Records from a data source
-------------------------
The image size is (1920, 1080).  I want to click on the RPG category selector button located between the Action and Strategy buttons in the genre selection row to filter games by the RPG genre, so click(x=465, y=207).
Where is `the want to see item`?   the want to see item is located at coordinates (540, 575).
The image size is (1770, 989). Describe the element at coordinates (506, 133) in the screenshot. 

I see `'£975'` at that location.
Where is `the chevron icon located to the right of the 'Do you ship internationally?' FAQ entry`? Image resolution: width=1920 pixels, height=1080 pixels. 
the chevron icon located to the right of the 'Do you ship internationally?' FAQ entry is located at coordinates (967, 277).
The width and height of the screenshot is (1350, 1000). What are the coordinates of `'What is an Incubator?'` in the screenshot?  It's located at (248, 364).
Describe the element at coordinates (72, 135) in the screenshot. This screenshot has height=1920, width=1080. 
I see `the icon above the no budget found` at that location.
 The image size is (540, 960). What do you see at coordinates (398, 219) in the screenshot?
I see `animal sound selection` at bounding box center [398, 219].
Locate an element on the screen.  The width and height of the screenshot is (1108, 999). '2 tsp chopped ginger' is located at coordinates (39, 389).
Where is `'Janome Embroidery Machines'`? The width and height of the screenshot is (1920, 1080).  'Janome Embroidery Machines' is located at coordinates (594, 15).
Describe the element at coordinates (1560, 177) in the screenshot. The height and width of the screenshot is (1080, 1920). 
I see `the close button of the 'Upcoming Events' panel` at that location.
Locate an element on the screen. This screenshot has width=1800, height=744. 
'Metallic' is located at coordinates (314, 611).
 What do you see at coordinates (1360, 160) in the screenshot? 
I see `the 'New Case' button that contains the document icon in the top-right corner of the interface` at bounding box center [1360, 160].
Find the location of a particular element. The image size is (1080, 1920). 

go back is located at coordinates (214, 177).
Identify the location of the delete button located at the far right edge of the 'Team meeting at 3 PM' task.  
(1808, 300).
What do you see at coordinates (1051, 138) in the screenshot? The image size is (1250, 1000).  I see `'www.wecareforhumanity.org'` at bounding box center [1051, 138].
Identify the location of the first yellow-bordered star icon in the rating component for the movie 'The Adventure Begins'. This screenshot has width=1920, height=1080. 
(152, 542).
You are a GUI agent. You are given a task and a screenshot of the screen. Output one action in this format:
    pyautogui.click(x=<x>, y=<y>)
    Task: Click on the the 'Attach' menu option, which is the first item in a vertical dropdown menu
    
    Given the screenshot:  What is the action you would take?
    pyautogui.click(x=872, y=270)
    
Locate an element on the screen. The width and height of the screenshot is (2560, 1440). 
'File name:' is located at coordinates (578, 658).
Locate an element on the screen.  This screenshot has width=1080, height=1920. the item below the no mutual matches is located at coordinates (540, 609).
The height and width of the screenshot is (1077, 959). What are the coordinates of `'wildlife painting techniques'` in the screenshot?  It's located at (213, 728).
-------------------------
▶ **GIVEN PROBLEM**
Extract every line of the entries above and reproduce each one word for word, in the same order.

▶ **SOLUTION**
The image size is (1920, 1080).  I want to click on the RPG category selector button located between the Action and Strategy buttons in the genre selection row to filter games by the RPG genre, so click(x=465, y=207).
Where is `the want to see item`?   the want to see item is located at coordinates (540, 575).
The image size is (1770, 989). Describe the element at coordinates (506, 133) in the screenshot. 

I see `'£975'` at that location.
Where is `the chevron icon located to the right of the 'Do you ship internationally?' FAQ entry`? Image resolution: width=1920 pixels, height=1080 pixels. 
the chevron icon located to the right of the 'Do you ship internationally?' FAQ entry is located at coordinates (967, 277).
The width and height of the screenshot is (1350, 1000). What are the coordinates of `'What is an Incubator?'` in the screenshot?  It's located at (248, 364).
Describe the element at coordinates (72, 135) in the screenshot. This screenshot has height=1920, width=1080. 
I see `the icon above the no budget found` at that location.
 The image size is (540, 960). What do you see at coordinates (398, 219) in the screenshot?
I see `animal sound selection` at bounding box center [398, 219].
Locate an element on the screen.  The width and height of the screenshot is (1108, 999). '2 tsp chopped ginger' is located at coordinates (39, 389).
Where is `'Janome Embroidery Machines'`? The width and height of the screenshot is (1920, 1080).  'Janome Embroidery Machines' is located at coordinates (594, 15).
Describe the element at coordinates (1560, 177) in the screenshot. The height and width of the screenshot is (1080, 1920). 
I see `the close button of the 'Upcoming Events' panel` at that location.
Locate an element on the screen. This screenshot has width=1800, height=744. 
'Metallic' is located at coordinates (314, 611).
 What do you see at coordinates (1360, 160) in the screenshot? 
I see `the 'New Case' button that contains the document icon in the top-right corner of the interface` at bounding box center [1360, 160].
Find the location of a particular element. The image size is (1080, 1920). 

go back is located at coordinates (214, 177).
Identify the location of the delete button located at the far right edge of the 'Team meeting at 3 PM' task.  
(1808, 300).
What do you see at coordinates (1051, 138) in the screenshot? The image size is (1250, 1000).  I see `'www.wecareforhumanity.org'` at bounding box center [1051, 138].
Identify the location of the first yellow-bordered star icon in the rating component for the movie 'The Adventure Begins'. This screenshot has width=1920, height=1080. 
(152, 542).
You are a GUI agent. You are given a task and a screenshot of the screen. Output one action in this format:
    pyautogui.click(x=<x>, y=<y>)
    Task: Click on the the 'Attach' menu option, which is the first item in a vertical dropdown menu
    
    Given the screenshot:  What is the action you would take?
    pyautogui.click(x=872, y=270)
    
Locate an element on the screen. The width and height of the screenshot is (2560, 1440). 
'File name:' is located at coordinates (578, 658).
Locate an element on the screen.  This screenshot has width=1080, height=1920. the item below the no mutual matches is located at coordinates (540, 609).
The height and width of the screenshot is (1077, 959). What are the coordinates of `'wildlife painting techniques'` in the screenshot?  It's located at (213, 728).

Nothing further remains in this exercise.